Stored items —
►

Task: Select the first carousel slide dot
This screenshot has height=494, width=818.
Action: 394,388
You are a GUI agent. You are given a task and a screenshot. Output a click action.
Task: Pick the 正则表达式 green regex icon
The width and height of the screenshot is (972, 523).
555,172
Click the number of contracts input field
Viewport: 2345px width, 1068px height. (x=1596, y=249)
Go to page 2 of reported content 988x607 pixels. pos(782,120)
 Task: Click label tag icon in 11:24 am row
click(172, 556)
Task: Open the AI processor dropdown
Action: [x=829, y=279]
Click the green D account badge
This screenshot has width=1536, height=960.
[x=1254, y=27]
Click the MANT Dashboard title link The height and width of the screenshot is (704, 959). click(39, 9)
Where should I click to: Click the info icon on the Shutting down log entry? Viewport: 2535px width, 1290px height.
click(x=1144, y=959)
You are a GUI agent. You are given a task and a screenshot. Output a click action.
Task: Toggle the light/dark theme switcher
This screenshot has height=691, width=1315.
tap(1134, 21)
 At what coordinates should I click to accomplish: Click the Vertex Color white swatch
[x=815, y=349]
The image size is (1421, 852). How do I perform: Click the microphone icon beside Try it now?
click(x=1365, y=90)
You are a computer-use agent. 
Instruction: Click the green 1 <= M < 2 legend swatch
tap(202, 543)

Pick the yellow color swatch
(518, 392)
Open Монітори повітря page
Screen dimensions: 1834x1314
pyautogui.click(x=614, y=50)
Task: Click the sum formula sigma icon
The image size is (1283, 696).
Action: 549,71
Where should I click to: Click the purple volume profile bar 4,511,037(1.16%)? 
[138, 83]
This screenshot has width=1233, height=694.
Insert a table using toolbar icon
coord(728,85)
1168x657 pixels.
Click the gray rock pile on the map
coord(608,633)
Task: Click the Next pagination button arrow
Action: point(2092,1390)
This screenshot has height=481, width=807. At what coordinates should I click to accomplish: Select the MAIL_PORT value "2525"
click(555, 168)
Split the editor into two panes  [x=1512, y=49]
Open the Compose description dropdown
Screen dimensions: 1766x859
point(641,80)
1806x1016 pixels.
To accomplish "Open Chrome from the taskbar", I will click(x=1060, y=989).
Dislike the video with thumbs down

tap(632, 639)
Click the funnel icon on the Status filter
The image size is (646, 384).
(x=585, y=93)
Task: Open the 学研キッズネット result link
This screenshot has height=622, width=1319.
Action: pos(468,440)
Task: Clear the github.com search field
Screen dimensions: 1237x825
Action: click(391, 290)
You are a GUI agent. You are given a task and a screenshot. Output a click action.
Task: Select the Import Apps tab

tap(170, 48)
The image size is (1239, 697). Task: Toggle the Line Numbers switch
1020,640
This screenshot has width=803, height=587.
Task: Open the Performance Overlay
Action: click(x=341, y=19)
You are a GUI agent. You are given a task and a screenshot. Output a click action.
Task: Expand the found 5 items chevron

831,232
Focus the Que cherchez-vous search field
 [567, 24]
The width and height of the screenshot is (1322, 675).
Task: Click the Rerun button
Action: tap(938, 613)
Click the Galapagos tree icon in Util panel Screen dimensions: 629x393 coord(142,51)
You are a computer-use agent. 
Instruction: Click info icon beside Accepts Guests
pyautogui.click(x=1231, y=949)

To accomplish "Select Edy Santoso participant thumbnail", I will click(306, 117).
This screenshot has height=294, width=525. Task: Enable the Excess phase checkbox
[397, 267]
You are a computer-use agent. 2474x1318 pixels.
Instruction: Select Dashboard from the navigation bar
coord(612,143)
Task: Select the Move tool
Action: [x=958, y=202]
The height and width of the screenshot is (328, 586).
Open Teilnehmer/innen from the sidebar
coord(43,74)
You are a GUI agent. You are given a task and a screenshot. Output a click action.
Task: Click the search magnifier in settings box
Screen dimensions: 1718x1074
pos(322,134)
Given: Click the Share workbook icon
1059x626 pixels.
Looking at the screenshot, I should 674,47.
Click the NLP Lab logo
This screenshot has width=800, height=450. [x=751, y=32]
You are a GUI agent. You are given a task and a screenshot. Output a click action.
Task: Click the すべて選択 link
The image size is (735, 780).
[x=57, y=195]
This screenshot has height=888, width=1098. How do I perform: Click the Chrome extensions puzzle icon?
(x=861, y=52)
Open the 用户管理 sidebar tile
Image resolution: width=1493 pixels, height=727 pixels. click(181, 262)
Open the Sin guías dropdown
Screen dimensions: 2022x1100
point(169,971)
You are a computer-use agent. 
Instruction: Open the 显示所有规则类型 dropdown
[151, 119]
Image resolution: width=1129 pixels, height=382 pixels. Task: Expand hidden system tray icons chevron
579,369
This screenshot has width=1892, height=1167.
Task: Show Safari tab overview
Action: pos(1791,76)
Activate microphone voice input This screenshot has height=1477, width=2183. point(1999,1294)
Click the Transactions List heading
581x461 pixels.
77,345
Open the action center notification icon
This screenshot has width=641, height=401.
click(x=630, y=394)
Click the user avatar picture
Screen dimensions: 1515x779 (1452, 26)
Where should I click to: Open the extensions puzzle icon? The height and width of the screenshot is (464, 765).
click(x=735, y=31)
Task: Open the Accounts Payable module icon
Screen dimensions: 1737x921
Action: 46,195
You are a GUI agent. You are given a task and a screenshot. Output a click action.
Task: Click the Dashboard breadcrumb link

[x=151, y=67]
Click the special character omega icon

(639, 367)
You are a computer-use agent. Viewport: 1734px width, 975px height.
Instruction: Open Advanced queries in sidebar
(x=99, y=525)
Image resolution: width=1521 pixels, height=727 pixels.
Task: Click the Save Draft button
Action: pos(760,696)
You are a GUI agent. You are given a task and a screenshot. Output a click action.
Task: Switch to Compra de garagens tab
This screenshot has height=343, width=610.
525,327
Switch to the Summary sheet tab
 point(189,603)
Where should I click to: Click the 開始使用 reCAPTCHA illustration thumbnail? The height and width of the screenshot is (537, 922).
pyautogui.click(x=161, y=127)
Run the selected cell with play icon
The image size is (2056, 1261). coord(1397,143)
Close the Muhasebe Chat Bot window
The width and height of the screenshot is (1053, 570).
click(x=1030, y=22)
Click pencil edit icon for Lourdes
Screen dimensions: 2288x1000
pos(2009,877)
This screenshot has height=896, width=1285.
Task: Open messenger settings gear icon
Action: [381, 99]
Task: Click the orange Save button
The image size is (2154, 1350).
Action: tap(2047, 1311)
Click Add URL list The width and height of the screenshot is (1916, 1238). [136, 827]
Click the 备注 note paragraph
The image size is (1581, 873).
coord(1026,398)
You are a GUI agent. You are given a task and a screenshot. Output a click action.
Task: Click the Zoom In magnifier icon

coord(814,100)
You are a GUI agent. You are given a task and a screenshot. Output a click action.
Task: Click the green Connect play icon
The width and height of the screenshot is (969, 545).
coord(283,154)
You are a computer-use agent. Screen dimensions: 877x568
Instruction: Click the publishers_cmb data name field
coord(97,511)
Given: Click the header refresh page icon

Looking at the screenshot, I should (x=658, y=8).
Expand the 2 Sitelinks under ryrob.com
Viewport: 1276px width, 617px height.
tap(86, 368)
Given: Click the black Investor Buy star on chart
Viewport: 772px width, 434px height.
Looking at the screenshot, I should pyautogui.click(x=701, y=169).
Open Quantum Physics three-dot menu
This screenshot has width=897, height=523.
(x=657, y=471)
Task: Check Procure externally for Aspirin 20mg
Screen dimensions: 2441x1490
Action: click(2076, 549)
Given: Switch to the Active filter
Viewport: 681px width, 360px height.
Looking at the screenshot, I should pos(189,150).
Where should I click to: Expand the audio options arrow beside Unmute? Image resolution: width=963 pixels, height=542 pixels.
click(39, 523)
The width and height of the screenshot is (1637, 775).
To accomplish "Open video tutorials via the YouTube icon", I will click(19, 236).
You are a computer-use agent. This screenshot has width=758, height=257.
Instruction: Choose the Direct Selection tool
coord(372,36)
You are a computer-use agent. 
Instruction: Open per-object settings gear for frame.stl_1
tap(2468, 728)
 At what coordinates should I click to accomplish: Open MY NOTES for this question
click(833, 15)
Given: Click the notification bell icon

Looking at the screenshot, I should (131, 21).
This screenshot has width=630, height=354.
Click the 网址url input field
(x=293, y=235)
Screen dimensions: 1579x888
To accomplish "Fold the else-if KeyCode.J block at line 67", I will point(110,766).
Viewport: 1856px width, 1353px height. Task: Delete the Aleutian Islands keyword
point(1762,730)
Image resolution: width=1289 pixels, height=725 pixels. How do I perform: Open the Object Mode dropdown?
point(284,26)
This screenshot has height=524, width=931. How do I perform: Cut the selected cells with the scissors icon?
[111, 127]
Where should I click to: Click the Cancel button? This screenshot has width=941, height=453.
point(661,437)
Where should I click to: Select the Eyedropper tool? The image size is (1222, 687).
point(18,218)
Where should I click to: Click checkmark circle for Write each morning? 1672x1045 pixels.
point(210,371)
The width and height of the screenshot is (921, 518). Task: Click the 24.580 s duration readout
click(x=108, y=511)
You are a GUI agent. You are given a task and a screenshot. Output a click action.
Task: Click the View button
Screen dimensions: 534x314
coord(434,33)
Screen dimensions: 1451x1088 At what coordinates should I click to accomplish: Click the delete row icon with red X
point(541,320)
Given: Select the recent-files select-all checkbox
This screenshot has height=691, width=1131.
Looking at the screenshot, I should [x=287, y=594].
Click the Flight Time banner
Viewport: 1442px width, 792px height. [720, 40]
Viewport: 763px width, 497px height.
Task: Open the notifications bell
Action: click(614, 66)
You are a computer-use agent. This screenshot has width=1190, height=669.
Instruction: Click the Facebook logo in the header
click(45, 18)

◄

Problem to solve —
Please find how many lines in the records hold "will", then give that number with nothing else.

Exercise response —
4